**STATED PROBLEM**
Put the lines of the records, from the line containing "The image size is (851, 617)." through the end of the records, into a JSON list of strings, one string per line, with blank lines omitted. Leave the pictures out of the answer.

** START SUPPLIED DATA **

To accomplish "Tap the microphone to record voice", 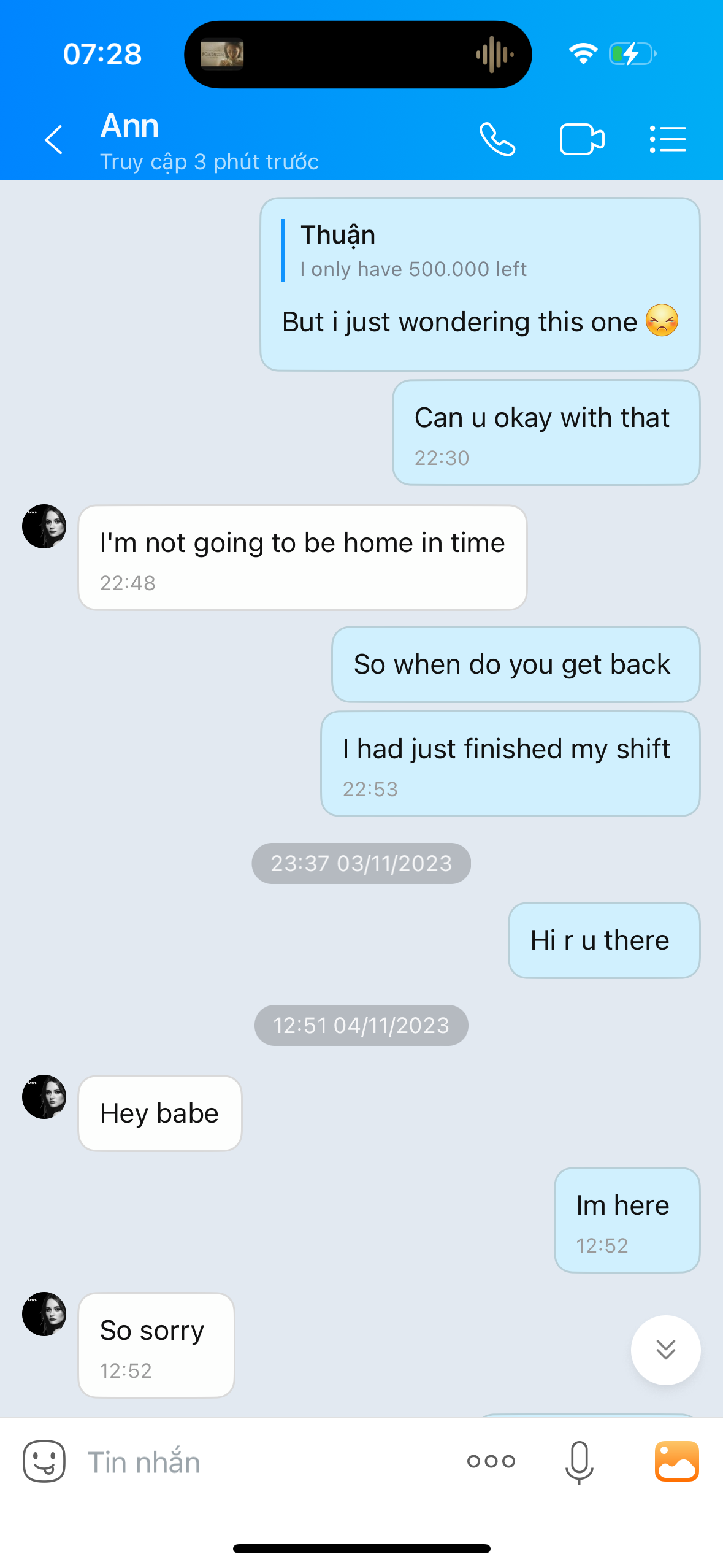I will tap(579, 1462).
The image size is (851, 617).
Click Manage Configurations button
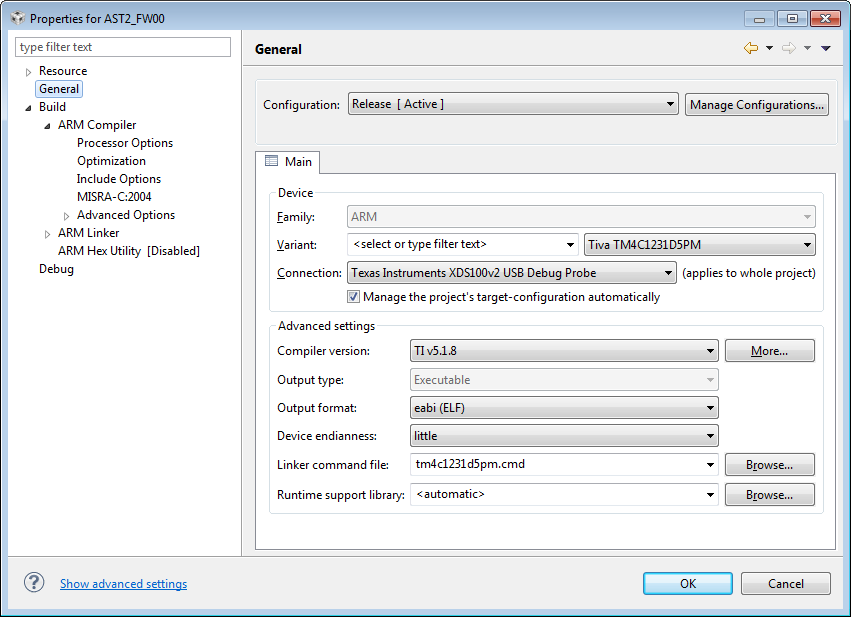757,104
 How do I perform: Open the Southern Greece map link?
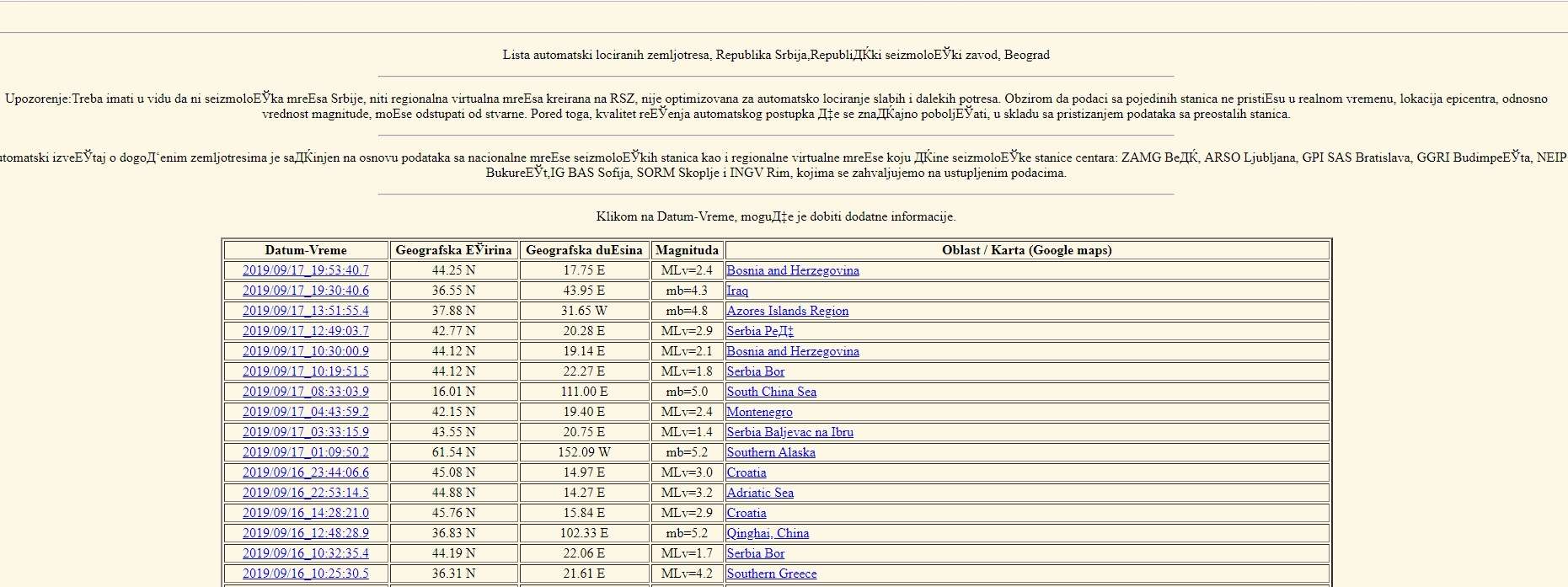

** END SUPPLIED DATA **

**TASK RESULT**
[
  "The image size is (851, 617).",
  "Click Manage Configurations button",
  "757,104",
  " How do I perform: Open the Southern Greece map link?"
]